On 28.03.2019 12:44, Daniel P. Berrangé wrote:
On Thu, Mar 28, 2019 at 09:53:08AM +0100, Peter Krempa wrote:
> On Thu, Mar 28, 2019 at 08:43:46 +0000, Nikolay Shirokovskiy wrote:
>>
>>
>> On 28.03.2019 11:27, Peter Krempa wrote:
>>> On Thu, Mar 28, 2019 at 10:29:01 +0300, Nikolay Shirokovskiy wrote:
>>>> Mgmt can not track if domain is already inactive before
>>>> calling destroy because domain can become inactive because
>>>> of crash/shutdown from guest. Thus it is make sense to
>>>
>>> Well mgmt apps can use events emitted by libvirt precisely for this
>>> case.
>>
>> This is still racy.
>>
>>>
>>>> report success in this case. Another option is to return
>>>> special error code but this is a bit more complicated.
>>>>
>>>> Signed-off-by: Nikolay Shirokovskiy <nshirokovskiy(a)virtuozzo.com>
>>>> ---
>>>> src/qemu/qemu_driver.c | 4 +++-
>>>> 1 file changed, 3 insertions(+), 1 deletion(-)
>>>>
>>>> diff --git a/src/qemu/qemu_driver.c b/src/qemu/qemu_driver.c
>>>> index 62d8d97..0789efc 100644
>>>> --- a/src/qemu/qemu_driver.c
>>>> +++ b/src/qemu/qemu_driver.c
>>>> @@ -2172,8 +2172,10 @@ qemuDomainDestroyFlags(virDomainPtr dom,
>>>> if (virDomainDestroyFlagsEnsureACL(dom->conn, vm->def) <
0)
>>>> goto cleanup;
>>>>
>>>> - if (virDomainObjCheckActive(vm) < 0)
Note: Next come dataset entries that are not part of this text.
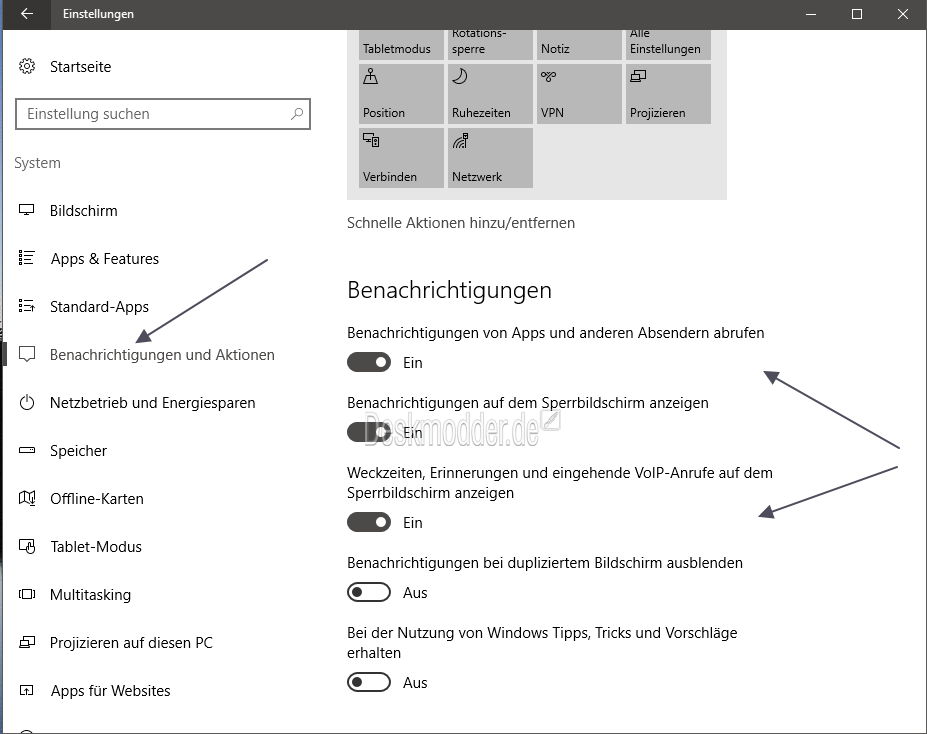Image resolution: width=927 pixels, height=734 pixels.
Task: Open the Netzwerk quick action tile
Action: click(489, 157)
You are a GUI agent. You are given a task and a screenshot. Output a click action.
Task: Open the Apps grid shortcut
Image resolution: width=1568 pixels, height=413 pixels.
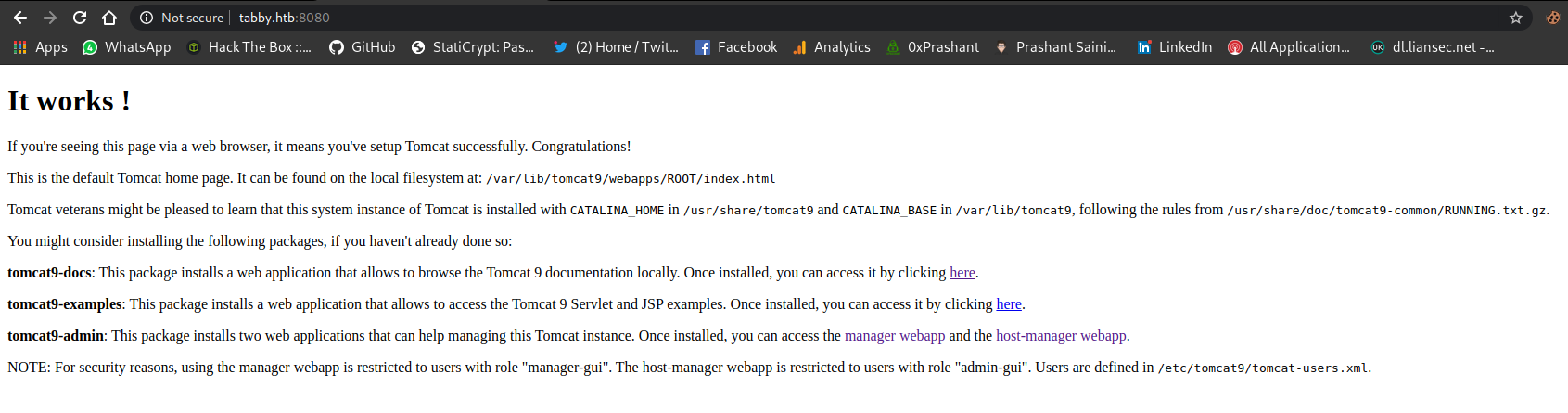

>>>> + if (!virDomainObjIsActive(vm)) {
>>>> + ret = 0;
>>>> goto cleanup;
>>>> + }
>>>
>>> I'm not persuaded we want this. The commit message does not provide
>>> enough means to justify it. Every other API we have returns error in
>>> case when the domain is in the state the API will change it to so I'm
>>> not in favor of making this api behave differently.
>>>
>>
>> Ok then here is the usecase. We want to shutdown domain and unfortunately
>> this operation failed to bring domain to shutoff state in time. Thus mgmt try
>> to call destroy as it wants domain to be shutoff. Destroy returns quite
>> general VIR_ERR_OPERATION_INVALID error code so mgmt need to face
>> the problem but in reality everything is ok.
>
> I understand the problem here, but I disagree that the API should return
> success if it didn't do anything when it previously was returning
> errors.
>
> You can choose to implement a new error code to be used instead of
> VIR_ERR_OPERATION_INVALID in virDomainObjCheckActive. E.g.
> VIR_ERR_OBJECT_INACTIVE (to be generic enough to work with
> networks/storage pools/etc.)
Why can't the mgmt app simply ignore the existing OPERATION_INVALID
error they get from destroy.
Looks inactive domain is the only reason for OPERATION_INVALID right now.
Still it sounds very general for mgmt to ignore.